Of these four men, two were to survive the war but both of them (Hubert Nettleton and Edmund Steele) were awarded Silver War Badges. Edmund Steele suffered wounds and was discharged on November 1, 1917. Hubert Nettleton was discharged wounded in January 1919.

Tricia Platts takes up Ernest Nettleton’s story. “While Ernest, Hubert and Edmund had all survived the Somme, by the winter of 1916 the Pals were depleted in number and low in spirits. And what a winter it was! In weather conditions described as the most severe since 1880, the outdoor life of the men was incredibly harsh.

“New drafts of men arrived while the two Pals’ Battalions were billeted around Hébuterne.
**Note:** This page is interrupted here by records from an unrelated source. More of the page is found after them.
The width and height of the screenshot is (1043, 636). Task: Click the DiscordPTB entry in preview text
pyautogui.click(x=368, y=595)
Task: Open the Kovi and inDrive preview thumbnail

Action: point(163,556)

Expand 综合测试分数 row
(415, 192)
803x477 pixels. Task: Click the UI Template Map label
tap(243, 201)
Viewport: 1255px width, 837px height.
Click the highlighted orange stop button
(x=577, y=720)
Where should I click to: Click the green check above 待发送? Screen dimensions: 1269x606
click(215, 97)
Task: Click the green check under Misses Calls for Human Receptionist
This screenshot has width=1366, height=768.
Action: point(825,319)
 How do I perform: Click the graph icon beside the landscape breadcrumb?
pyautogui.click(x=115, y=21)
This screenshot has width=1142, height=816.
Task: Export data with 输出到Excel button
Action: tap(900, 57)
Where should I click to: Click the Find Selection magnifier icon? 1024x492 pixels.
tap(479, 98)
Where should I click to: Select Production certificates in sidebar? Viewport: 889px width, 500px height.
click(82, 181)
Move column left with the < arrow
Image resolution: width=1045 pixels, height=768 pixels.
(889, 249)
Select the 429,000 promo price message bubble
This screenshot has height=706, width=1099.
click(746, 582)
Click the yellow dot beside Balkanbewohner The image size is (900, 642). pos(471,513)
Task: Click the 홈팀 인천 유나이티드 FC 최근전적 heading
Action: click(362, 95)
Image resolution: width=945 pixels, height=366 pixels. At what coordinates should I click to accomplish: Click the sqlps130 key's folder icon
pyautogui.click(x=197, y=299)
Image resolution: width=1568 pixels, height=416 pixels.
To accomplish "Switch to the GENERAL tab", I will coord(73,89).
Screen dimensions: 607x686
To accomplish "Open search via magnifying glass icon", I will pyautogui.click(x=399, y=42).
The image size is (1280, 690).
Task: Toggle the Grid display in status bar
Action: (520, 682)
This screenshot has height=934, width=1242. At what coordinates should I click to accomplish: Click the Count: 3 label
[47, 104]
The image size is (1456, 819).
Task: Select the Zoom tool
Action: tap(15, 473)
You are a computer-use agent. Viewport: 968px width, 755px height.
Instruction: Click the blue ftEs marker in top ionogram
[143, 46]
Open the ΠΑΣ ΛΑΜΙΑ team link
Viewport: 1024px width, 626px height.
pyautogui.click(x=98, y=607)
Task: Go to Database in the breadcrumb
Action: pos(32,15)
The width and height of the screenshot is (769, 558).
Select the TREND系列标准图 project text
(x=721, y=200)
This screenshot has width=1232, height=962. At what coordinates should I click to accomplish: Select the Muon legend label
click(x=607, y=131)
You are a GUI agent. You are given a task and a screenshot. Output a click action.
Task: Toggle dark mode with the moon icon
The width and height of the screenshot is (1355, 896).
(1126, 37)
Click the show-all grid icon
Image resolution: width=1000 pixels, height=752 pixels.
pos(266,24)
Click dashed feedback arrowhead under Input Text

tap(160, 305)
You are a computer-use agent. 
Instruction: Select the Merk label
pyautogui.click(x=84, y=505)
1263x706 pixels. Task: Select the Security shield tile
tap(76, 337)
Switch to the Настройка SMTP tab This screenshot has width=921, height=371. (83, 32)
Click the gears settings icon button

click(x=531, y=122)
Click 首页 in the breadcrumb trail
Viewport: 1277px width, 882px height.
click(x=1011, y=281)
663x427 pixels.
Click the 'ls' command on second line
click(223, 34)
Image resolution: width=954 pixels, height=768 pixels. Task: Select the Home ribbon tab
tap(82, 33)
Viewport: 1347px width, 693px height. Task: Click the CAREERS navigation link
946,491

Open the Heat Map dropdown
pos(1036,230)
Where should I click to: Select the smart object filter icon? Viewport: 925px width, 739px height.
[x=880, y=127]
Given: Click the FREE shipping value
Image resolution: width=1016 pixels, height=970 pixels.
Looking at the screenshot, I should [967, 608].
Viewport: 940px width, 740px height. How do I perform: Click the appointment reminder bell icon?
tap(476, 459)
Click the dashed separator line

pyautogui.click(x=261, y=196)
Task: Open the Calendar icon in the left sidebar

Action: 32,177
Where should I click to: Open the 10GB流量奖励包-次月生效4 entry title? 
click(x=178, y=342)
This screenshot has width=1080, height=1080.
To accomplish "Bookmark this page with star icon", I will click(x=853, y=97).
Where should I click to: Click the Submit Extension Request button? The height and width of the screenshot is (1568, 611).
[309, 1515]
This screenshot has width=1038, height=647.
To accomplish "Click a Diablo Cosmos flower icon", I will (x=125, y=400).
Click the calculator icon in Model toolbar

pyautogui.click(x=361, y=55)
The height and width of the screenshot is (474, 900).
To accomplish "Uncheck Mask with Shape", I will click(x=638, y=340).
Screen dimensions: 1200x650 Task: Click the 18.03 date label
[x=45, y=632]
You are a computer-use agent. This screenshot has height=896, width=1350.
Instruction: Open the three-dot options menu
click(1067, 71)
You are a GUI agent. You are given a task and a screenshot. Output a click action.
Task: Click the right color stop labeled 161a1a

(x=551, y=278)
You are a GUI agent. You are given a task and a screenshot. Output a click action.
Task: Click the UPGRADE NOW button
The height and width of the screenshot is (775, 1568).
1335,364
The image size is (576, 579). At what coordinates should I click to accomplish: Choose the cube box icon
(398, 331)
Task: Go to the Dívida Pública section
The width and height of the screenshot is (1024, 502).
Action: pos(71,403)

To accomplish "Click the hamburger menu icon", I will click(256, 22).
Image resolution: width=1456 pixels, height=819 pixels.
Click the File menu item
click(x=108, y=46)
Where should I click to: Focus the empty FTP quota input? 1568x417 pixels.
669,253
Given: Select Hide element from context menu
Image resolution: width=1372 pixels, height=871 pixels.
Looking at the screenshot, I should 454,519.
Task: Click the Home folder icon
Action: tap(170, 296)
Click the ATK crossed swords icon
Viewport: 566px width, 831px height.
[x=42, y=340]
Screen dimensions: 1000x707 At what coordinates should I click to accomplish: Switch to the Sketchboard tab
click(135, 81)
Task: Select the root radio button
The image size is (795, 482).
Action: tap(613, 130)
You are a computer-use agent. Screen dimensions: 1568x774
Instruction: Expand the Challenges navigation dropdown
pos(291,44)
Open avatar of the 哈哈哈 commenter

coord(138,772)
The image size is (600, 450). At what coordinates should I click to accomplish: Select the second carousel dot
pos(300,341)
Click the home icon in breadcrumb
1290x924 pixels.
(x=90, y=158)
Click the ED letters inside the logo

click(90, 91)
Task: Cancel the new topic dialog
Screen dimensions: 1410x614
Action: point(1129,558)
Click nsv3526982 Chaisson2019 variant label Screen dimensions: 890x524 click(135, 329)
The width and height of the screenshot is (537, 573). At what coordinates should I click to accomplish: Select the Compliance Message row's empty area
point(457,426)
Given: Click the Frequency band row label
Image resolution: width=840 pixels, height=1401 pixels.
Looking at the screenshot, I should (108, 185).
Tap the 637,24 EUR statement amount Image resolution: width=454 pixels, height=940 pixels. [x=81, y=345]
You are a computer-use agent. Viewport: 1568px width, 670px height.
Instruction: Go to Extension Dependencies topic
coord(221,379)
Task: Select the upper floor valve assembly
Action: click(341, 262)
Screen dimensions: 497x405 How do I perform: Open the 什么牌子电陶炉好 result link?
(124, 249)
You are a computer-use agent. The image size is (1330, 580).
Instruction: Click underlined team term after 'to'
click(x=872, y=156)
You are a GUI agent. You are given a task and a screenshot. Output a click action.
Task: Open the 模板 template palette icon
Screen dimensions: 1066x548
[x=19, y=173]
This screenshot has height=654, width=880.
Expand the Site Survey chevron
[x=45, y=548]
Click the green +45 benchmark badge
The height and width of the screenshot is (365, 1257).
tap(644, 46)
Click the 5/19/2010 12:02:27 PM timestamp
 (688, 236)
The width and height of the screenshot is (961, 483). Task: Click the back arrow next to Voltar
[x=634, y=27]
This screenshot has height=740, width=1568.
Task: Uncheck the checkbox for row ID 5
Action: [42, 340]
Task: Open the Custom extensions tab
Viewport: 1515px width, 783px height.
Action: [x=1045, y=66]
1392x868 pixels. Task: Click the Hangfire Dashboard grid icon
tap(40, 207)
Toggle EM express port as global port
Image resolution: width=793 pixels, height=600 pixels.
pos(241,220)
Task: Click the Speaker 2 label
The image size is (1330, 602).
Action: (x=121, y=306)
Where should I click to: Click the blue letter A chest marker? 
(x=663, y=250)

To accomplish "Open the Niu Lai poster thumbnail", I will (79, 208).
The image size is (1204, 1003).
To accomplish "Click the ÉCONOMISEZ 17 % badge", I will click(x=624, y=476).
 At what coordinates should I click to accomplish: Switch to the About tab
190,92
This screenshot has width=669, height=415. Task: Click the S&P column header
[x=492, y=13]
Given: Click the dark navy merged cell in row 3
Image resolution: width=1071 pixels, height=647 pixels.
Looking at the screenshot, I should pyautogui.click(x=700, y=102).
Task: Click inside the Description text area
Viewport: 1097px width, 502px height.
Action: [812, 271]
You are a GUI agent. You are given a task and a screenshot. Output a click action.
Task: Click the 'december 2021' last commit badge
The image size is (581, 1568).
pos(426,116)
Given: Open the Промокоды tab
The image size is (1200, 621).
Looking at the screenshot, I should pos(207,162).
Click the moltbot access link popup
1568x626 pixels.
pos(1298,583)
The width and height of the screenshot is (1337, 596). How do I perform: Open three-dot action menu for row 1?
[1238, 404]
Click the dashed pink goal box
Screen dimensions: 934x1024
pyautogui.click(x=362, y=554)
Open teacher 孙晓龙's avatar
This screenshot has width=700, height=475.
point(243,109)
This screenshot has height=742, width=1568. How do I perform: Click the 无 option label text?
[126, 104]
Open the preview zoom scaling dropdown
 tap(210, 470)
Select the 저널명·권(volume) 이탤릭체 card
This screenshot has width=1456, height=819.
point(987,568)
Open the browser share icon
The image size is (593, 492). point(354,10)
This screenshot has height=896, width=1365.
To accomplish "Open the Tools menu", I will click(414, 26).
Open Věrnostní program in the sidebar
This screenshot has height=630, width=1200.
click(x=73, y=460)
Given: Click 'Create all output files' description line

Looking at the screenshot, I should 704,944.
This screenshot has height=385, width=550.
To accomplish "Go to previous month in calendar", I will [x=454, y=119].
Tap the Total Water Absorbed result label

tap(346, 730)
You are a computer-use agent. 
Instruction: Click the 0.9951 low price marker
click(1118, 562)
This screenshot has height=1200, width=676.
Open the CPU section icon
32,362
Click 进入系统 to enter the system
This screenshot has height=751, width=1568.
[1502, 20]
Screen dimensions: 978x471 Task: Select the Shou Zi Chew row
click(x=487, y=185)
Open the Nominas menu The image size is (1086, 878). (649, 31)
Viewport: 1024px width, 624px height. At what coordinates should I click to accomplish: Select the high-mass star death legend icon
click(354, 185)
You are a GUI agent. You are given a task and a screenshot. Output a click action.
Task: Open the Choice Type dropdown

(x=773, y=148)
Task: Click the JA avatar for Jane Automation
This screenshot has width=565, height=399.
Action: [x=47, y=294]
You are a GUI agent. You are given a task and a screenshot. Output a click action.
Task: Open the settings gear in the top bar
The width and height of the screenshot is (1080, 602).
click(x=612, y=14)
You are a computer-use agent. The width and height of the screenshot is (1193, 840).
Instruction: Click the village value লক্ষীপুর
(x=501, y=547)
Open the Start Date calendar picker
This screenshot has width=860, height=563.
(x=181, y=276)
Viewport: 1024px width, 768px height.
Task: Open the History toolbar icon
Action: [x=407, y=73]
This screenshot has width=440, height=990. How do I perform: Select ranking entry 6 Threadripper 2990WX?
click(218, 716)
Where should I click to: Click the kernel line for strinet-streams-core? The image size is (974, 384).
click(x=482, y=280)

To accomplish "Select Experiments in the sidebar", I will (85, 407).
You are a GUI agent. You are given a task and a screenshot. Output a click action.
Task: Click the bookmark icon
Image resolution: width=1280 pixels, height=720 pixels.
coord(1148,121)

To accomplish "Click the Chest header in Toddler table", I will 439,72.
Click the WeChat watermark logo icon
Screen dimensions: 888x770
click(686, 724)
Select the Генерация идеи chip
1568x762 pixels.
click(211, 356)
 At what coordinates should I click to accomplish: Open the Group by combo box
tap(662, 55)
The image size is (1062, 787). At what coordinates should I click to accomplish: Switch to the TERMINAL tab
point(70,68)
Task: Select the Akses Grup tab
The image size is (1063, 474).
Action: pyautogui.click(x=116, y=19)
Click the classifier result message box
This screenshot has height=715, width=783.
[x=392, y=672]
Eight new officers and 418 other ranks joined the 16th Battalion; but many of these were new conscripts and 224 of them were described as ‘untrained’.

“There were also a few who returned after recovering from wounds, some of these from other West Yorkshire Battalions: the wholly ‘Bradford’ flavour of the Pals was becoming diluted.

“After a period of rest near Doullens, the Pals returned to trench life near Hébuterne on February 21. The tactics of the German high command had changed since September 1916. Ludendorff and Hindenburg, the new commanders, were building a massive new defensive line and preparing to give up ground to lure the Allies forward. Field Marshal Douglas Haig, suspicious of this apparent retreat of the Germans, was preparing to ‘probe’ the enemy’s front line. One such probe was planned as an attack on a copse near the village of Hebuterne,known to the Germans as Copse 125 and to the British as Rossignol, or Nightgale, Wood.

“Two companies of the 16th Battalion were the troops chosen for the task. Among them were Lance Corporal Ernest Nettleton. While the enemy had been observed by the Bradford men tending the wire in front of their lines, staff officers at Brigade HQ some miles further back, were convinced that the Germans were actively withdrawing and such ‘tending of the wire’ was bluff.

“The attackers left Hebuterne by Woman Street trench before dawn on February 27, 1917, and crossed the quiet fields in darkness. Battalion HQ in Woman Street waited for news. When news eventually came, it was all very bad. Poor intelligence gathering had missed spotting a German gun emplacement in Rossignol Wood. When the Bradford men merged from their trenches to start the attack they were cut down. Had no lessons been learned from the Serre attack on July 1, 1916?

“Men sheltering in shell holes who remained alive were quickly surrounded by a German counter attack and taken prisoner. The cost of the slaughter was 226: 78 killed, 83 wounded, 65 missing.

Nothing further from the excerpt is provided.